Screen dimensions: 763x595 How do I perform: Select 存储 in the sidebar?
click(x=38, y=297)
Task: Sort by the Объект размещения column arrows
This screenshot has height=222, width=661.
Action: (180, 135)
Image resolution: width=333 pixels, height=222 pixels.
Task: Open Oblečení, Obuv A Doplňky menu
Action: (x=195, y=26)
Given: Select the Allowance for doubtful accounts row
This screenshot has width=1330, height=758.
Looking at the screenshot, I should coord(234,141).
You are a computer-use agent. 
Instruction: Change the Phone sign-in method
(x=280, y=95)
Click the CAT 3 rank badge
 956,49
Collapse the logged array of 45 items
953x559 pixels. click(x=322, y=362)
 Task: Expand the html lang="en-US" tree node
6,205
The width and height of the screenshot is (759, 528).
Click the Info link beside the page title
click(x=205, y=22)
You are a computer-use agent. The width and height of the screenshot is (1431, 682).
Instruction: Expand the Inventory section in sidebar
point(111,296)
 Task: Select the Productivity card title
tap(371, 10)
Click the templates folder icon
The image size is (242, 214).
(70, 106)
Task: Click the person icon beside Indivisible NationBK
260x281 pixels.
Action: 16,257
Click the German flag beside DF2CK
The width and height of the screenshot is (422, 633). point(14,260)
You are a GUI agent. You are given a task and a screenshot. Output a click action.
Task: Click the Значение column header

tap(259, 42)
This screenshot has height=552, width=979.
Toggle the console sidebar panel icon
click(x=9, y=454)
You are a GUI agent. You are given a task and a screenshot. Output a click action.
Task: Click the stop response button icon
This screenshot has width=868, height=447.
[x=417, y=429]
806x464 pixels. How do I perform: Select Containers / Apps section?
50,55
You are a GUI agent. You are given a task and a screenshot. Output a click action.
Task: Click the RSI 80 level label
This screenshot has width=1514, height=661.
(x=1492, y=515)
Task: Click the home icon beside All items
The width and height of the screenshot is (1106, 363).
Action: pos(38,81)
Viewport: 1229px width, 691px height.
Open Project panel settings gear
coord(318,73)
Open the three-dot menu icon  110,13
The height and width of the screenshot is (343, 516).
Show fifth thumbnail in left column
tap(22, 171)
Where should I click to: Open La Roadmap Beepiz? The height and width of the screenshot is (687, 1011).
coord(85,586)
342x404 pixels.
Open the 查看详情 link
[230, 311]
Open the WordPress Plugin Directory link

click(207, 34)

---*---

▶ [Goal]
List each line above that contains the word "should".

▶ [Reply to the exercise]
Looking at the screenshot, I should coord(234,141).
Where should I click to: Open La Roadmap Beepiz? The height and width of the screenshot is (687, 1011).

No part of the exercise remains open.